I have nothing clever to say about the thrilling Hurricanes vs Highlanders final of the Super 15. Every rugby fan who watched knew he was observing play of the very highest standards. The game could have gone either way but, if you miss 8 points from poor attempts at goal, if your brilliant left wing ‘overruns’ a reasonable pass with the try line open in front of him, if you don’t keep your focus and your cool, you’ll lose when both sides are equally talented.
It’s not a case of saying the Hurricanes deserved to lose because they made a few critical errors under pressure, the fact is the Highlanders only missed 3 points from a pulled penalty, were awarded a try by the TMO, and maintained relentless pressure both on defence and attack. Then replacement flyhalf, Marty Banks, had the sense and skill to drop the goal that sealed the match. It was his third ‘attempt’, the first two being charged so fiercely, he had to run and, from one of them, nearly scored a try as a result. (Older readers will recall the try by Hannes Brewis against Whineray’s All Blacks in 1949 in the second test at Loftus (?) where he feinted to drop, then broke from twenty metres out to score a brilliant try).

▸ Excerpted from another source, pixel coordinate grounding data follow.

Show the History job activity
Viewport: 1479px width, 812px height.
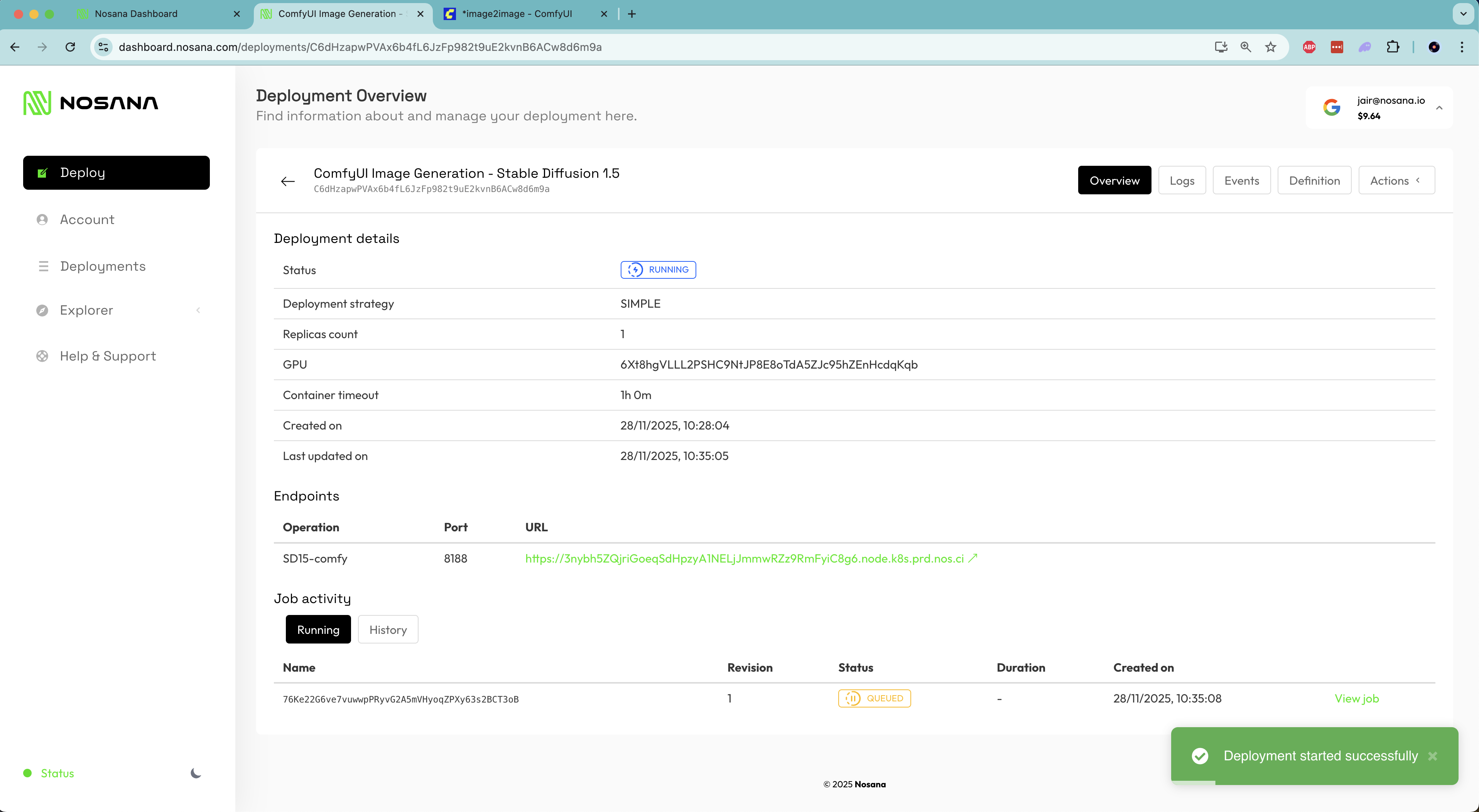coord(388,630)
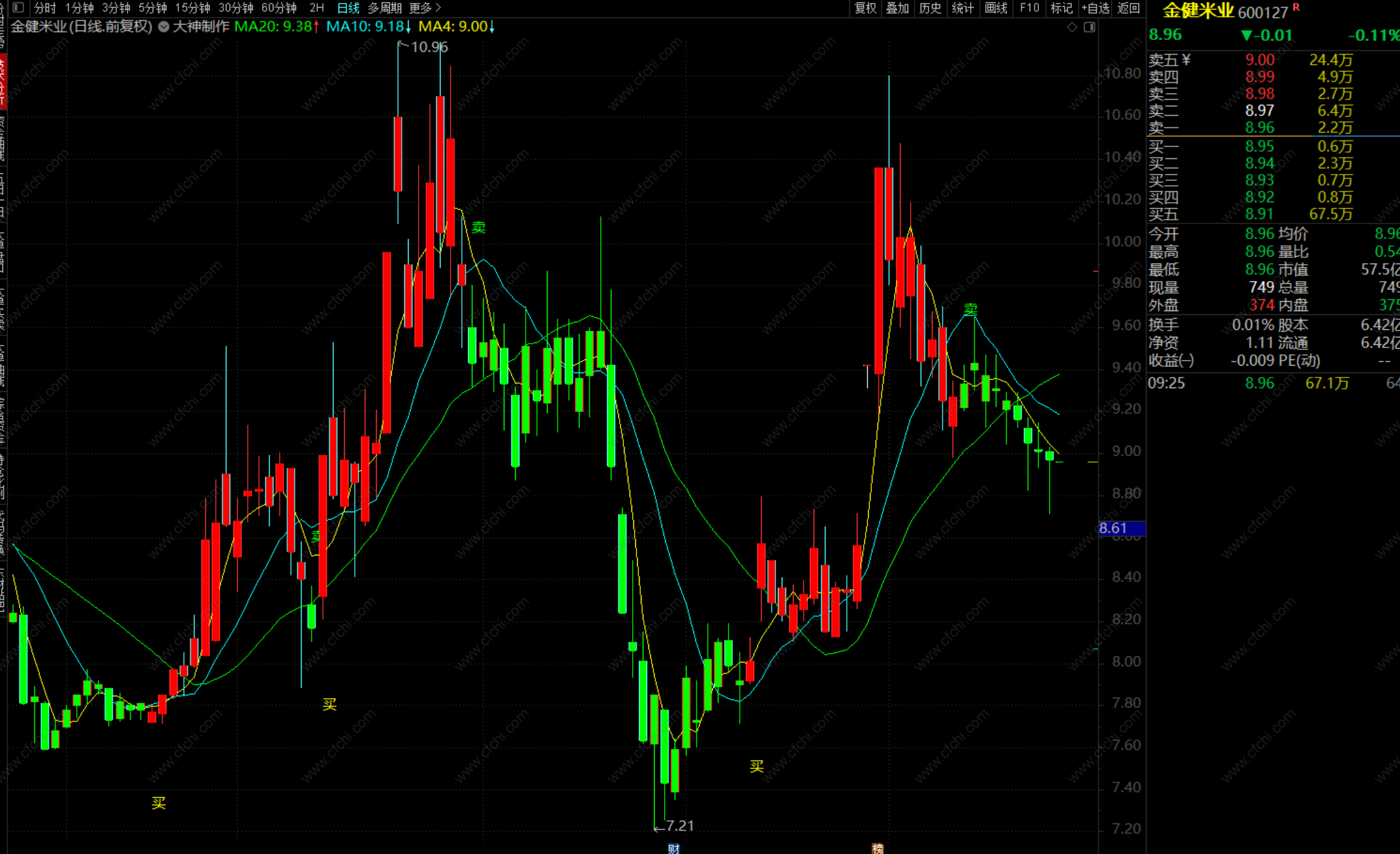Open the 复权 adjustment options

tap(866, 8)
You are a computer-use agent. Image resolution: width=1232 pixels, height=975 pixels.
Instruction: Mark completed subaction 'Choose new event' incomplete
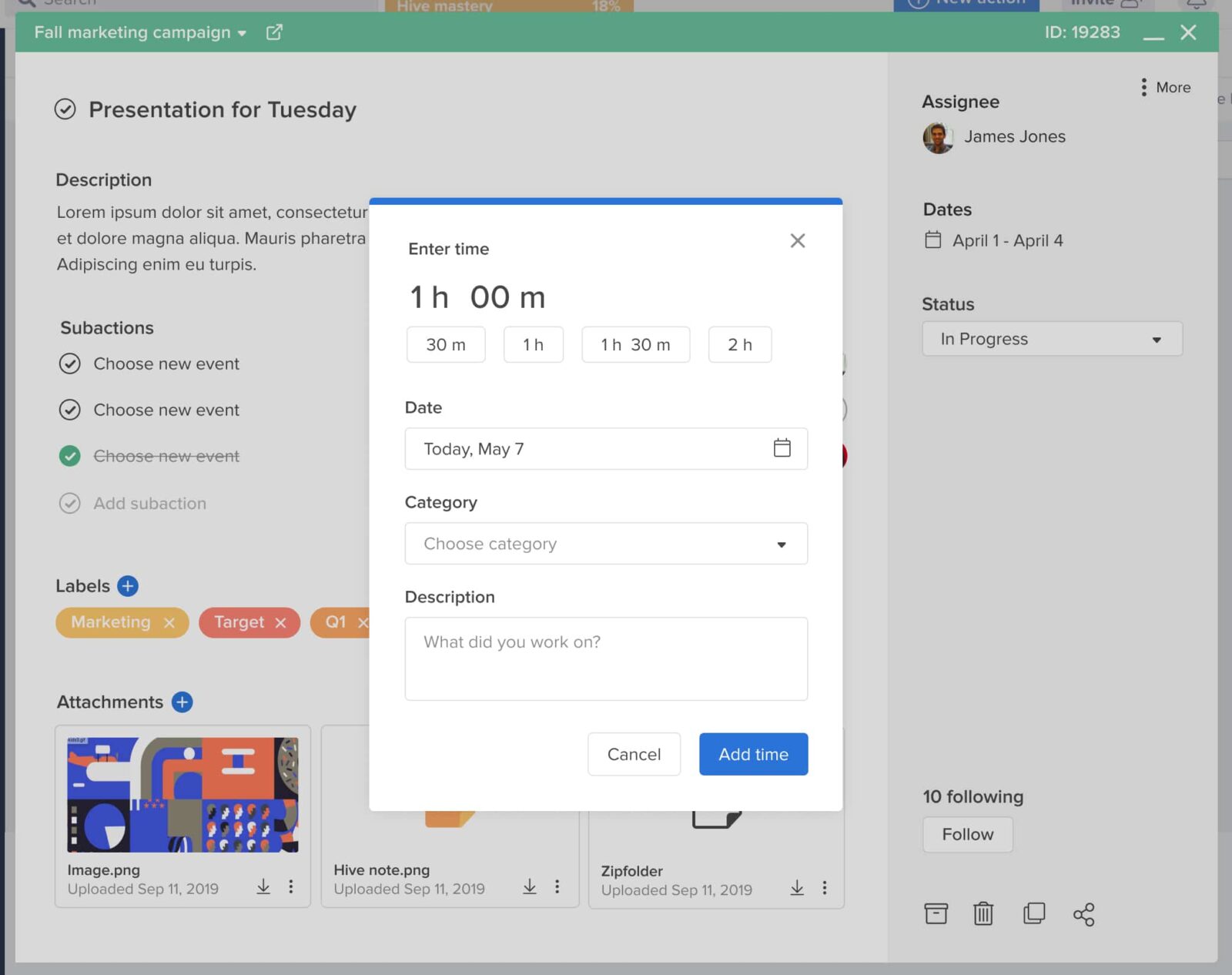point(70,456)
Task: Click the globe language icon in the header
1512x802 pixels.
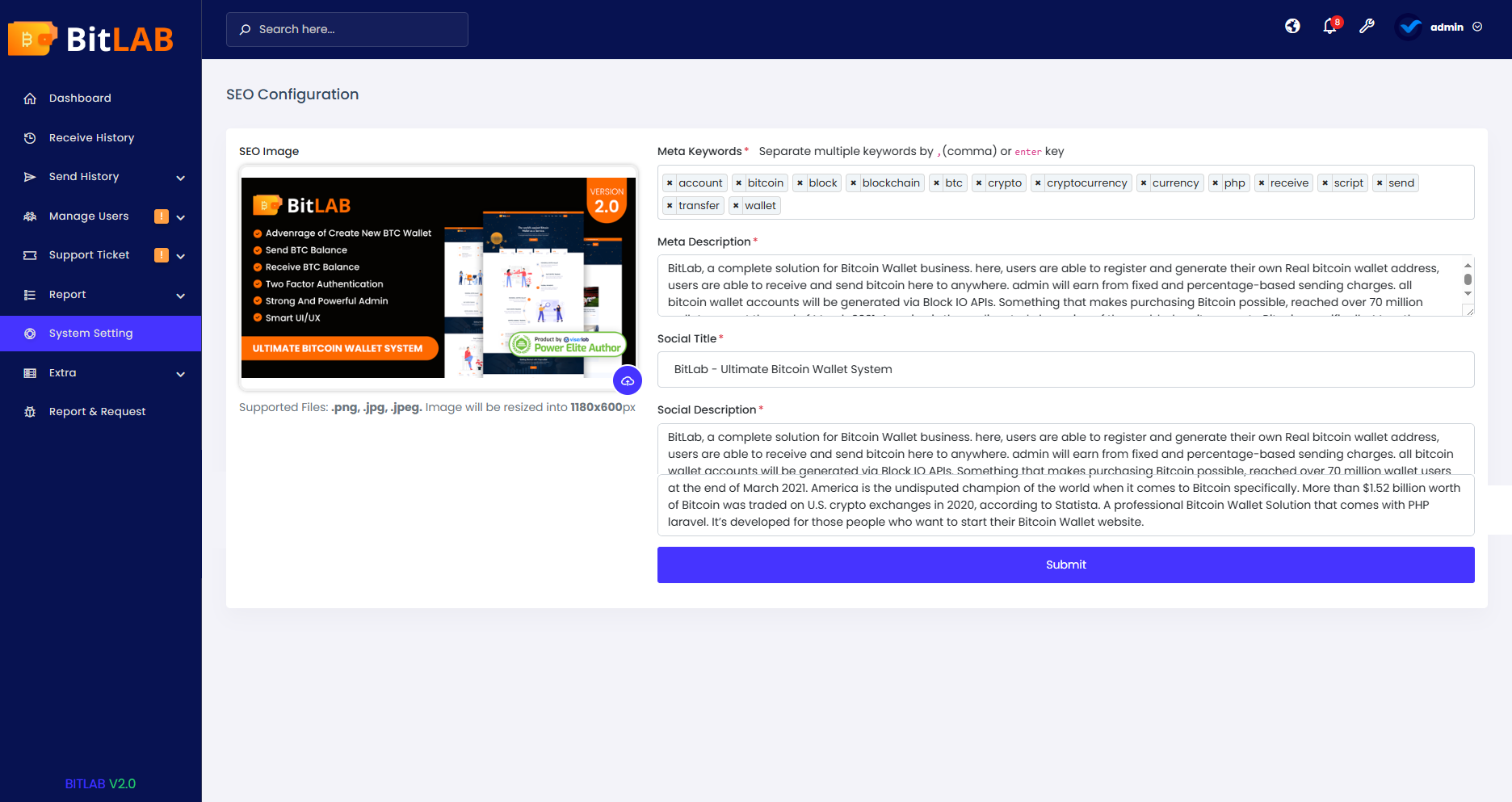Action: pyautogui.click(x=1292, y=26)
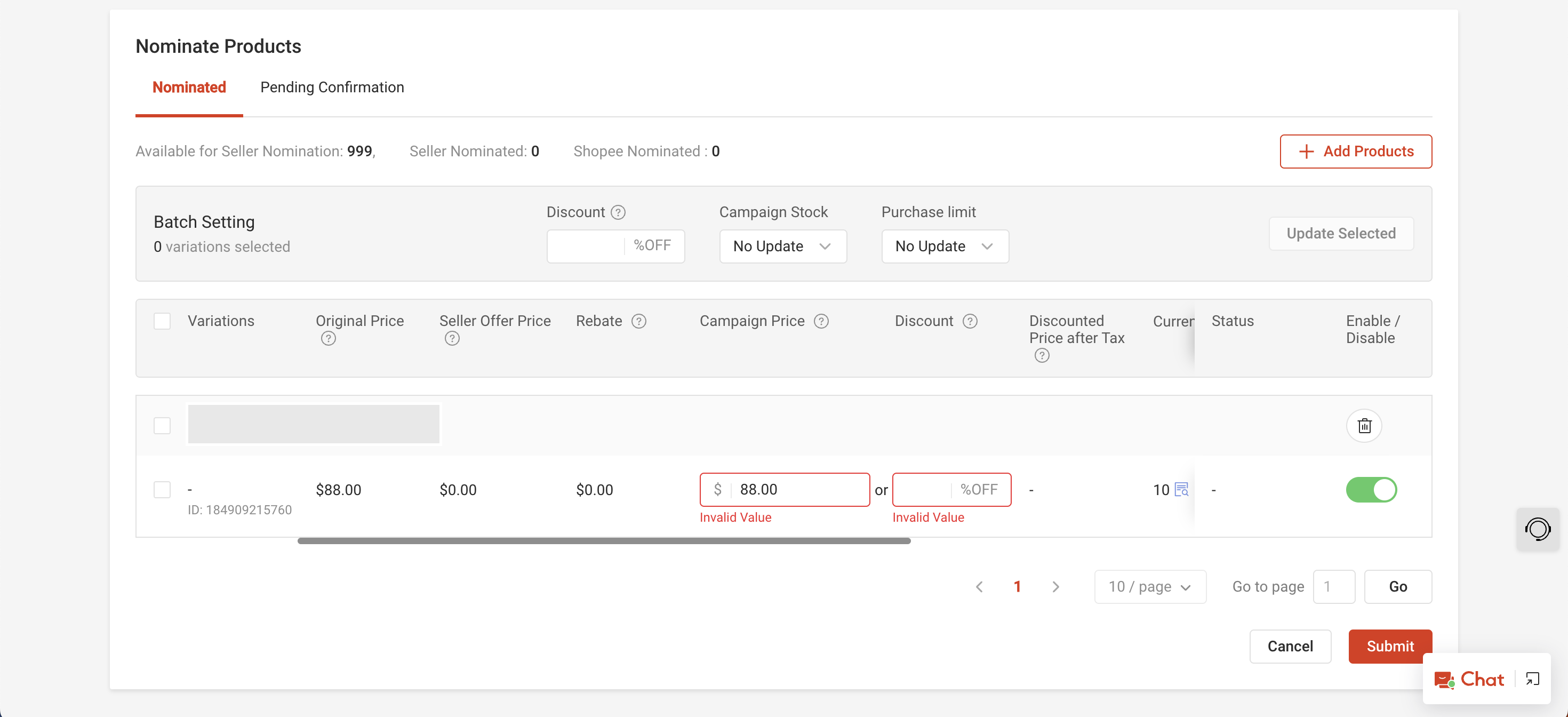Screen dimensions: 1568x717
Task: Open the customer support headset widget
Action: [x=1537, y=529]
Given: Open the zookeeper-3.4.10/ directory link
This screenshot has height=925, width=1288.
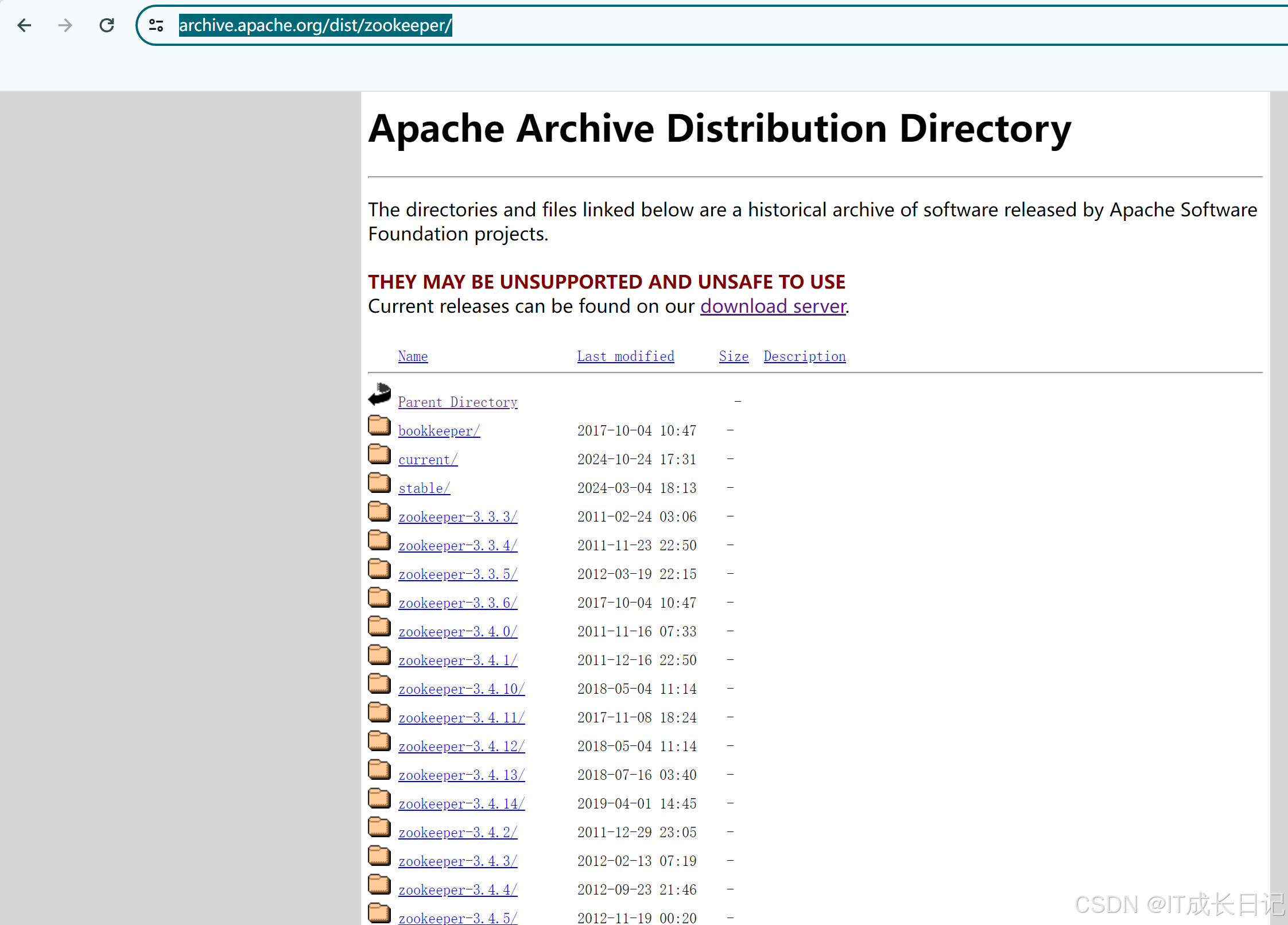Looking at the screenshot, I should tap(461, 689).

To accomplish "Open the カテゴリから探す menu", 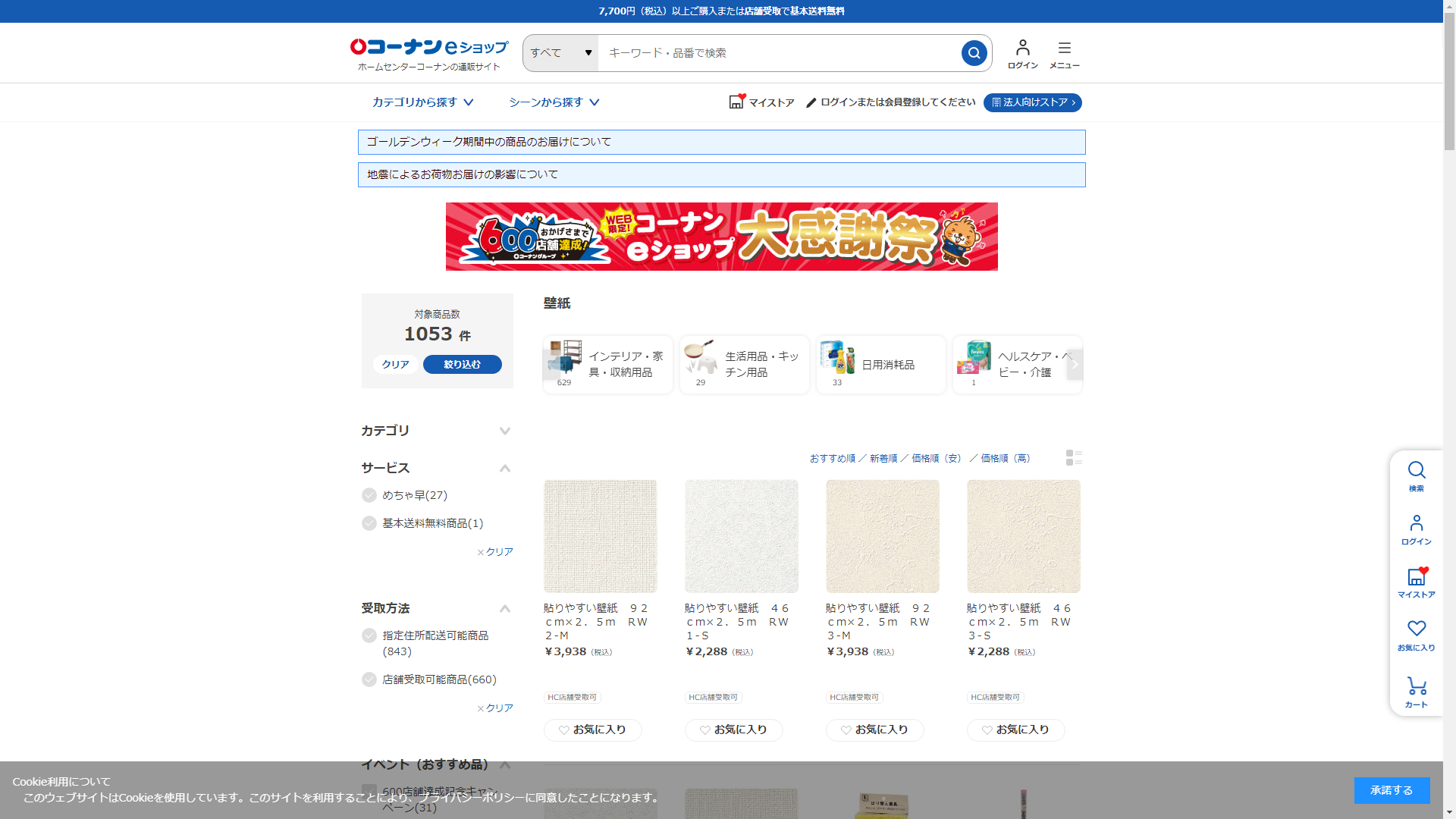I will [x=422, y=102].
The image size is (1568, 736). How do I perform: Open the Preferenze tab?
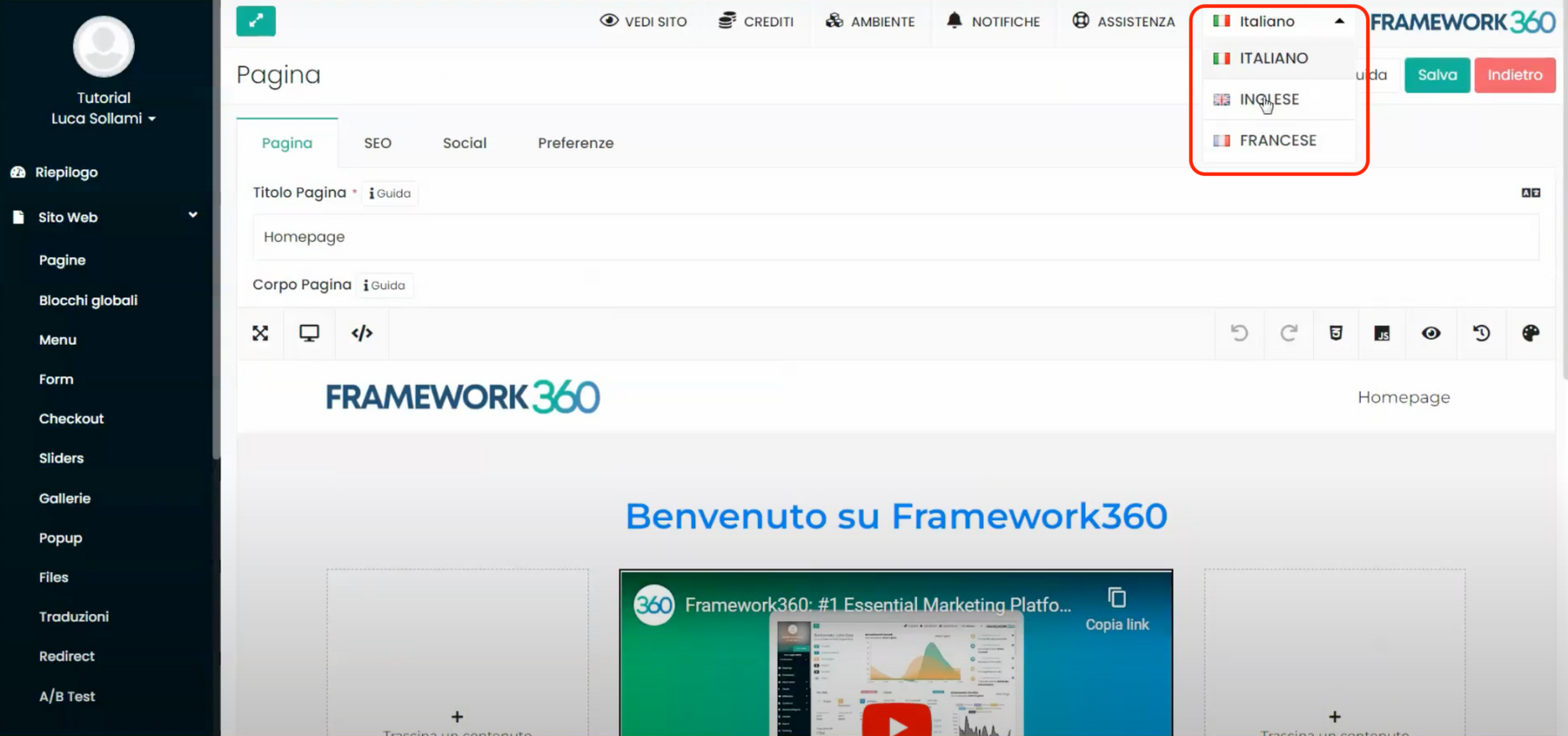[576, 143]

Hurricanes’ head coach, Chris Boyd, knew what was going wrong. Interviewed at halftime, he more or less said his side were ‘trying too hard’, ‘trying everything at speed’. He had told them to calm down, play the way they knew how, the way they had reached the final. This they did, but the Highlanders stood firm. Barrett at flyhalf was not, I think, at his best. Too fiddly and diddly. Sopoago was in top form and his decisions all came off. Two great scrumhalves more or less ‘cancelled’ each other out.
Of course, it was apparent from the start, that both teams were aware of the folly of kicking away possession, so there was a minimum of that. With players like Ben Smith and Nehe Milner-Skudder (or, for that matter, Israel Folau of the Waratahs), receiving and counter-attacking, you have to be mad in the head to do so. I don’t think some South African coaches have realised this problem yet. We kick away far too much ball.
The match was characterised by skill in all phases of the game, passing slick, tackles ruthless, turnovers very well-executed, running hard and straight, scrums steady, lineouts OK. It was a privilege to watch.
June and I are off to the UK for a month from 14th July, so I’ll resume ‘commentary’ on our return.